■ **WHAT THE TASK REQUIRES**:
Quote every one of the records below word for word, without changing or dropping anything.

BEGIN

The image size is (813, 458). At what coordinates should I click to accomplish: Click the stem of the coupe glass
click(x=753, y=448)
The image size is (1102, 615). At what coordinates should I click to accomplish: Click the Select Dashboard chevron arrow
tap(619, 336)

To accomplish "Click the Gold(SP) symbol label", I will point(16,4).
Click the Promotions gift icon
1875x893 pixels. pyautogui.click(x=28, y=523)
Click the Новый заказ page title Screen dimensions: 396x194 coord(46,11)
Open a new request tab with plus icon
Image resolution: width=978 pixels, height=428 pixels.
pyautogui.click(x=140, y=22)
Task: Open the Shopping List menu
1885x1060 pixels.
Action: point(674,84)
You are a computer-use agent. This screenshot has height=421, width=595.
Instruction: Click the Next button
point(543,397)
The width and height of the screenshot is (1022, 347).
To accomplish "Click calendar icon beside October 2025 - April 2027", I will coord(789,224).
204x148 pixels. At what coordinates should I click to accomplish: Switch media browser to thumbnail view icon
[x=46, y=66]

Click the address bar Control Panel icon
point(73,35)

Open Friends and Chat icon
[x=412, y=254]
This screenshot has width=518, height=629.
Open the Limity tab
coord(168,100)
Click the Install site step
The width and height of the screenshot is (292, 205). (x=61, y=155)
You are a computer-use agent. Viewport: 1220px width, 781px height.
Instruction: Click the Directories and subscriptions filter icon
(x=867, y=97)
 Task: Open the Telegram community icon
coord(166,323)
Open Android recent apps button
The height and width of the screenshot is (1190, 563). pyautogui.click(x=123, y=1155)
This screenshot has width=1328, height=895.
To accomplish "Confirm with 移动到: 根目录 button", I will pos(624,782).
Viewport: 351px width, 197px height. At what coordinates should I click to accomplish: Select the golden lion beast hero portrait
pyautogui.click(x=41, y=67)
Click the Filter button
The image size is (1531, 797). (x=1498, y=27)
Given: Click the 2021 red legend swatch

END

■ **SOLVED EXERCISE**:
The image size is (813, 458). At what coordinates should I click to accomplish: Click the stem of the coupe glass
click(x=753, y=448)
The image size is (1102, 615). At what coordinates should I click to accomplish: Click the Select Dashboard chevron arrow
tap(619, 336)

To accomplish "Click the Gold(SP) symbol label", I will point(16,4).
Click the Promotions gift icon
1875x893 pixels. pyautogui.click(x=28, y=523)
Click the Новый заказ page title Screen dimensions: 396x194 coord(46,11)
Open a new request tab with plus icon
Image resolution: width=978 pixels, height=428 pixels.
pyautogui.click(x=140, y=22)
Task: Open the Shopping List menu
1885x1060 pixels.
Action: point(674,84)
You are a computer-use agent. This screenshot has height=421, width=595.
Instruction: Click the Next button
point(543,397)
The width and height of the screenshot is (1022, 347).
To accomplish "Click calendar icon beside October 2025 - April 2027", I will coord(789,224).
204x148 pixels. At what coordinates should I click to accomplish: Switch media browser to thumbnail view icon
[x=46, y=66]

Click the address bar Control Panel icon
point(73,35)

Open Friends and Chat icon
[x=412, y=254]
This screenshot has width=518, height=629.
Open the Limity tab
coord(168,100)
Click the Install site step
The width and height of the screenshot is (292, 205). (x=61, y=155)
You are a computer-use agent. Viewport: 1220px width, 781px height.
Instruction: Click the Directories and subscriptions filter icon
(x=867, y=97)
 Task: Open the Telegram community icon
coord(166,323)
Open Android recent apps button
The height and width of the screenshot is (1190, 563). pyautogui.click(x=123, y=1155)
This screenshot has width=1328, height=895.
To accomplish "Confirm with 移动到: 根目录 button", I will pos(624,782).
Viewport: 351px width, 197px height. At what coordinates should I click to accomplish: Select the golden lion beast hero portrait
pyautogui.click(x=41, y=67)
Click the Filter button
The image size is (1531, 797). (x=1498, y=27)
Given: Click the 2021 red legend swatch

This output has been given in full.